> **Task instructions**
Copy the entries verbatim, starting at the line containing "Open the Muse album title" and continuing through the last line of the entries.

*** Supplied data ***

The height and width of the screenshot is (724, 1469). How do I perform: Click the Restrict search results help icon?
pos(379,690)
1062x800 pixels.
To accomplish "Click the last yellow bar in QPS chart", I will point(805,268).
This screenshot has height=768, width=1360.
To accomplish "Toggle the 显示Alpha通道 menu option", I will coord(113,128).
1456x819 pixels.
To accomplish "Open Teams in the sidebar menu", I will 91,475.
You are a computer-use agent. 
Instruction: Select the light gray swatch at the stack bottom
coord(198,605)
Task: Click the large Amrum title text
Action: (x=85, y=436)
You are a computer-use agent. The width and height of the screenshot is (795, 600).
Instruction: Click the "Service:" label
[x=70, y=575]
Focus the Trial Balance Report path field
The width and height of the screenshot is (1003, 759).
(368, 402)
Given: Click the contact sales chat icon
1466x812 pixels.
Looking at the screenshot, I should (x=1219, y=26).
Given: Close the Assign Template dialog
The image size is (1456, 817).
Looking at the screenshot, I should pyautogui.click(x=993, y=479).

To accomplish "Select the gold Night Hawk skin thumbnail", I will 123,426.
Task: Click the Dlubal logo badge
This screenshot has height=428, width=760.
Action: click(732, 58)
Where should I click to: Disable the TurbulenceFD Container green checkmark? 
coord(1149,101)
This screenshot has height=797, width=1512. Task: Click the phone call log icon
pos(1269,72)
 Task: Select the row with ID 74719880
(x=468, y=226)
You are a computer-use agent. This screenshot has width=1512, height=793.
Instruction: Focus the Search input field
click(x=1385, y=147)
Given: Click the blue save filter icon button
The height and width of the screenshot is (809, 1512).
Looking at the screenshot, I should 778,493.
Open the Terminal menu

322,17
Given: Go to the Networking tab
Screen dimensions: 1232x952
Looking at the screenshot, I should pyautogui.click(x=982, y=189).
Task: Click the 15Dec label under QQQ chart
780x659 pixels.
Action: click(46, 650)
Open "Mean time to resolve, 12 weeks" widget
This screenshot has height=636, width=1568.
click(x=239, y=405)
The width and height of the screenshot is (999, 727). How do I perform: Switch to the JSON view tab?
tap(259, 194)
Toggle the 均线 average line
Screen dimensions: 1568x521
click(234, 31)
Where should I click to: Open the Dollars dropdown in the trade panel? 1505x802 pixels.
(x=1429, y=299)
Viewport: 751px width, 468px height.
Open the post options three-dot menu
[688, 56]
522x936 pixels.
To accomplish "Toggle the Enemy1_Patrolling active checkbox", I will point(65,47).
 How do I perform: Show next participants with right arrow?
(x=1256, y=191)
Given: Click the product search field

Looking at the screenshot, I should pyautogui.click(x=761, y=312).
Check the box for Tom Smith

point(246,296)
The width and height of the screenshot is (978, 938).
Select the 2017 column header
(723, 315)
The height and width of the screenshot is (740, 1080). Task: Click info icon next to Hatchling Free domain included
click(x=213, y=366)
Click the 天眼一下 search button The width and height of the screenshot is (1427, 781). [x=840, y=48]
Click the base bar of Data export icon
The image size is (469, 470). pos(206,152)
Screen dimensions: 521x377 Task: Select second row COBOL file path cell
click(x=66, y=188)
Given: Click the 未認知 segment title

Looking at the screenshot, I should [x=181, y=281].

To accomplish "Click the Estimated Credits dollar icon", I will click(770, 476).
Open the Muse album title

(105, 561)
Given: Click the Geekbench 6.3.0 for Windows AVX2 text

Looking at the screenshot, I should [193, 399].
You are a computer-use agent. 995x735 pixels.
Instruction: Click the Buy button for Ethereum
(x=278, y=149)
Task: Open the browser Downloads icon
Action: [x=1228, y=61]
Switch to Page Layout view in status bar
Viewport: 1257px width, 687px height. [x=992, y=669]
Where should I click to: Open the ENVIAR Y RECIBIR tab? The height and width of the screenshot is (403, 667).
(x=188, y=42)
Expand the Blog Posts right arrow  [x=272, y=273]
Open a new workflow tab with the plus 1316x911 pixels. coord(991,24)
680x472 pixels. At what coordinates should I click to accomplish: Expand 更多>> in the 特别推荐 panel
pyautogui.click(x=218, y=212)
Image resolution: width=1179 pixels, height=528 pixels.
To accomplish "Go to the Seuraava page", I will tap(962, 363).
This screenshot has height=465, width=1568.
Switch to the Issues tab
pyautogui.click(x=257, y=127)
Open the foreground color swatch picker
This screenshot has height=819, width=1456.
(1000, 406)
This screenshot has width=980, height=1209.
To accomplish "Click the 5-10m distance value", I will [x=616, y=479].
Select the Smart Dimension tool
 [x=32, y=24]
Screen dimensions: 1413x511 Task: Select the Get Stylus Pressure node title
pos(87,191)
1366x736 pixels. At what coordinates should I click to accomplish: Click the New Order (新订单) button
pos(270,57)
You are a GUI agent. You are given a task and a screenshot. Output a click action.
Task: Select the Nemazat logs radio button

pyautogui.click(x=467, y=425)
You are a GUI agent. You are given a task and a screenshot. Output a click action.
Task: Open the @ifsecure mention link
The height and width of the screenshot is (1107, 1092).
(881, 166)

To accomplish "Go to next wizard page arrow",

***

> **Answer below**
Open the Muse album title

(105, 561)
Given: Click the Geekbench 6.3.0 for Windows AVX2 text

Looking at the screenshot, I should [193, 399].
You are a computer-use agent. 995x735 pixels.
Instruction: Click the Buy button for Ethereum
(x=278, y=149)
Task: Open the browser Downloads icon
Action: [x=1228, y=61]
Switch to Page Layout view in status bar
Viewport: 1257px width, 687px height. [x=992, y=669]
Where should I click to: Open the ENVIAR Y RECIBIR tab? The height and width of the screenshot is (403, 667).
(x=188, y=42)
Expand the Blog Posts right arrow  [x=272, y=273]
Open a new workflow tab with the plus 1316x911 pixels. coord(991,24)
680x472 pixels. At what coordinates should I click to accomplish: Expand 更多>> in the 特别推荐 panel
pyautogui.click(x=218, y=212)
Image resolution: width=1179 pixels, height=528 pixels.
To accomplish "Go to the Seuraava page", I will tap(962, 363).
This screenshot has height=465, width=1568.
Switch to the Issues tab
pyautogui.click(x=257, y=127)
Open the foreground color swatch picker
This screenshot has height=819, width=1456.
(1000, 406)
This screenshot has width=980, height=1209.
To accomplish "Click the 5-10m distance value", I will [x=616, y=479].
Select the Smart Dimension tool
 [x=32, y=24]
Screen dimensions: 1413x511 Task: Select the Get Stylus Pressure node title
pos(87,191)
1366x736 pixels. At what coordinates should I click to accomplish: Click the New Order (新订单) button
pos(270,57)
You are a GUI agent. You are given a task and a screenshot. Output a click action.
Task: Select the Nemazat logs radio button

pyautogui.click(x=467, y=425)
You are a GUI agent. You are given a task and a screenshot. Output a click action.
Task: Open the @ifsecure mention link
The height and width of the screenshot is (1107, 1092).
(881, 166)

To accomplish "Go to next wizard page arrow",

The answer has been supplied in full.